## PETUNJUK TUGAS
(A) Ubah paragraf teks sumber yang diawali "Nani, sapaan akrab Sri" menjadi daftar poin singkat yang tetap memuat fakta utamanya.
(B) Perbarui semua baris pada data kerja dengan mengganti "coordinates" menjadi "position", lalu tuliskan kembali baris-baris itu tanpa menyertakan gambarnya.

Pangkalan Kerinci (Antarariau.com) Tahun 2000 warga Bangkinang ini hanya melewati sebuah gedung di Jalan Lintas Timur, Pangkalan Kerinci, Kabupaten Pelalawan untuk menuntut ilmu di Universitas Sriwijaya (Unsri), Palembang. Lalu semakin sering ia lewati jalan tersebut, ia bertanya-tanya kepada temannya, bangunan apakah itu. Tanpa disangka, tahun 2007, bangunan tersebut merupakan tempat ia mencari nafkah.
Bahkan, tak disangka, Sri Wahdini Rahmi (34) tak menyangka bisa dikirim PT Riau Andalan Pulp and Paper (RAPP) untuk melanjutkan pendidikan magisternya di Asian Institute of Technology, Thailand tahun 2010 silam.
Sewaktu kuliah bahkan saya belum pernah lihat pabrik sebesar ini. Baru kera di RAPP baru melihat bagaimana industri itu benar-benar bekerja. Walau saya kuliah Teknik Kimia, pabriknya (yang biasa dilihat) itu kayak pabrik tekstil. Kalau yang pabrik pulp and paper ini baru pertama. Yang paling terkesan ya bagian recovery boiler-nya. Oo kayak begini," kata perempuan kelahiran April 1983 ini.
Nani, sapaan akrab Sri, beruntung bisa diterima bekerja lewat program Graduate Trainee. Ditambah, beberapa tahun kemudian, ia ditunjuk atasannya sebagai satu-satunya perempuan dari lima kandidat yang diajukan untuk memperoleh program beasiswa penuh S-2 ke negeri Gajah Putih.
Bisa bekerja di RAPP adalah sesuatu yang menguntungkan karena menurut saya tempat ini merupakan incaran mahasiswa Riau yang baru lulus kuliah. Saya juga beruntung bisa S-2, keluar negeri pula, kata Nani.

## Entri data hasil ekstraksi
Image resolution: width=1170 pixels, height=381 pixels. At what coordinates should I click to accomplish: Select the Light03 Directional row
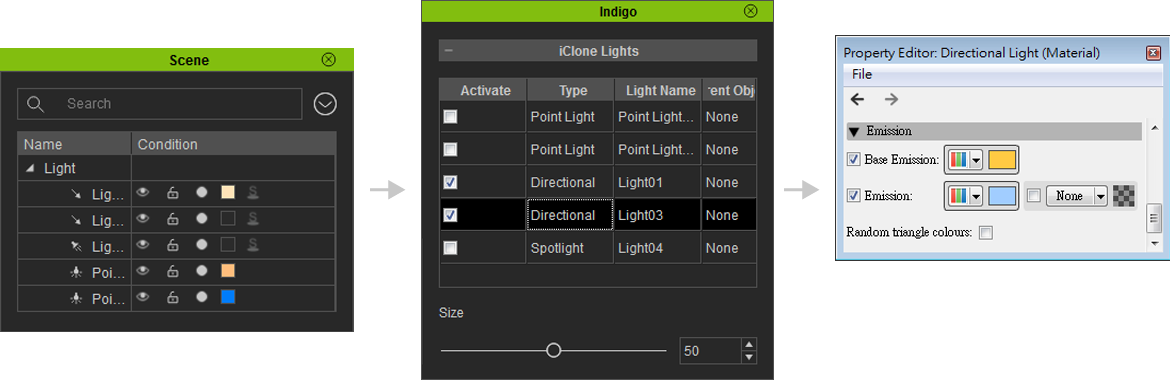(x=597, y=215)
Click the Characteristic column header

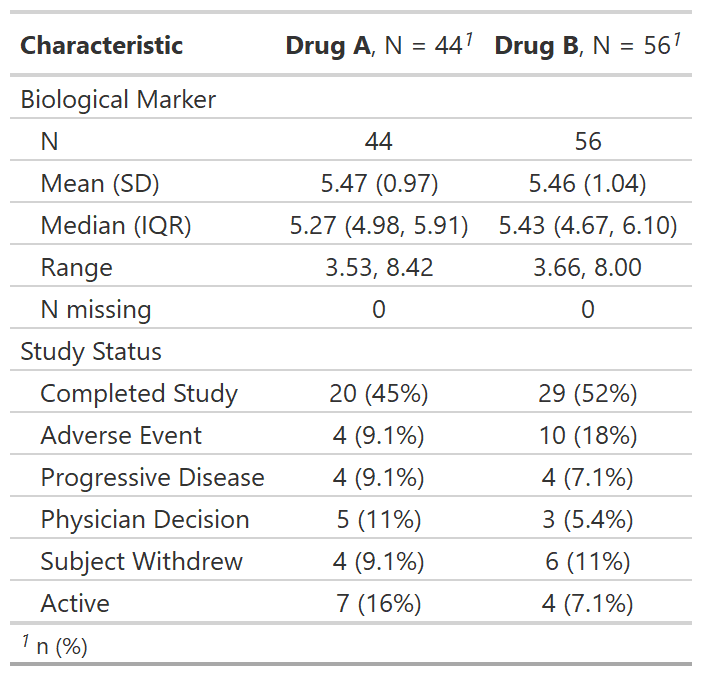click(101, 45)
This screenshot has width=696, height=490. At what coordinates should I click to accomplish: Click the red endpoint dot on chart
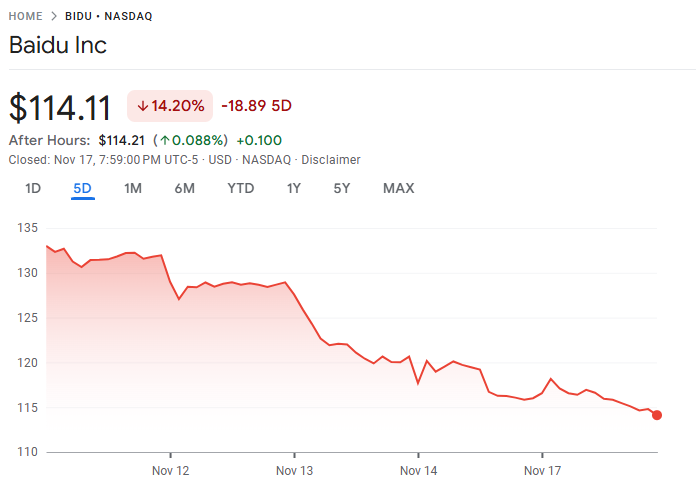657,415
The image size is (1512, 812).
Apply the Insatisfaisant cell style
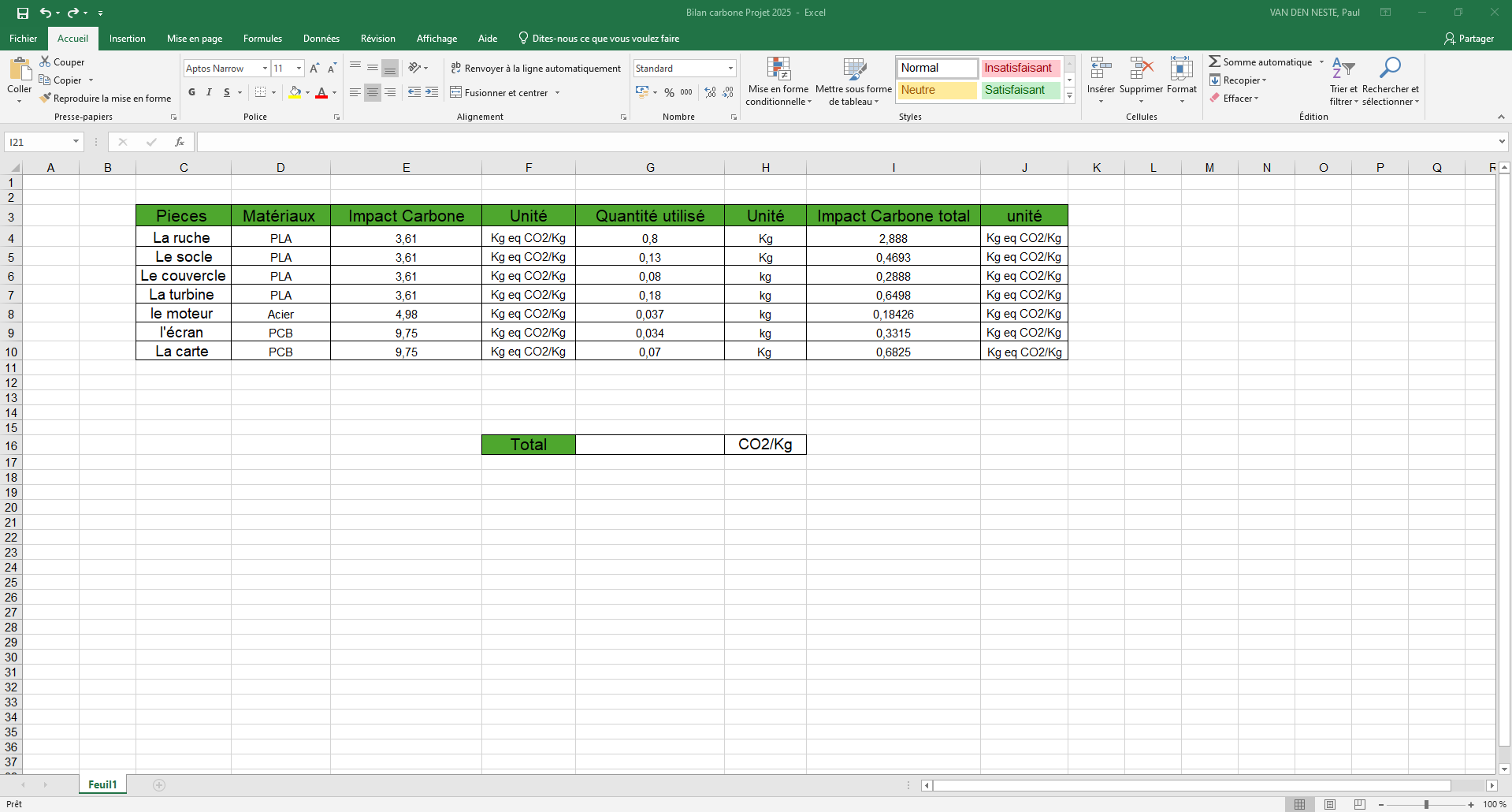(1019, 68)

## HASIL LATIHAN
(A)
- Nani adalah sapaan akrab Sri.
- Ia beruntung diterima bekerja melalui program Graduate Trainee.
- Beberapa tahun kemudian, atasannya menunjuknya sebagai satu-satunya perempuan dari lima kandidat yang diajukan untuk program beasiswa penuh S-2 ke negeri Gajah Putih.

(B)
Image resolution: width=1170 pixels, height=381 pixels. At what position should I click to accomplish: Select the Light03 Directional row
(x=597, y=215)
Click the Characteristic column header

click(101, 45)
This screenshot has width=696, height=490. At what position should I click to accomplish: Click the red endpoint dot on chart
657,415
The image size is (1512, 812).
Apply the Insatisfaisant cell style
(1019, 68)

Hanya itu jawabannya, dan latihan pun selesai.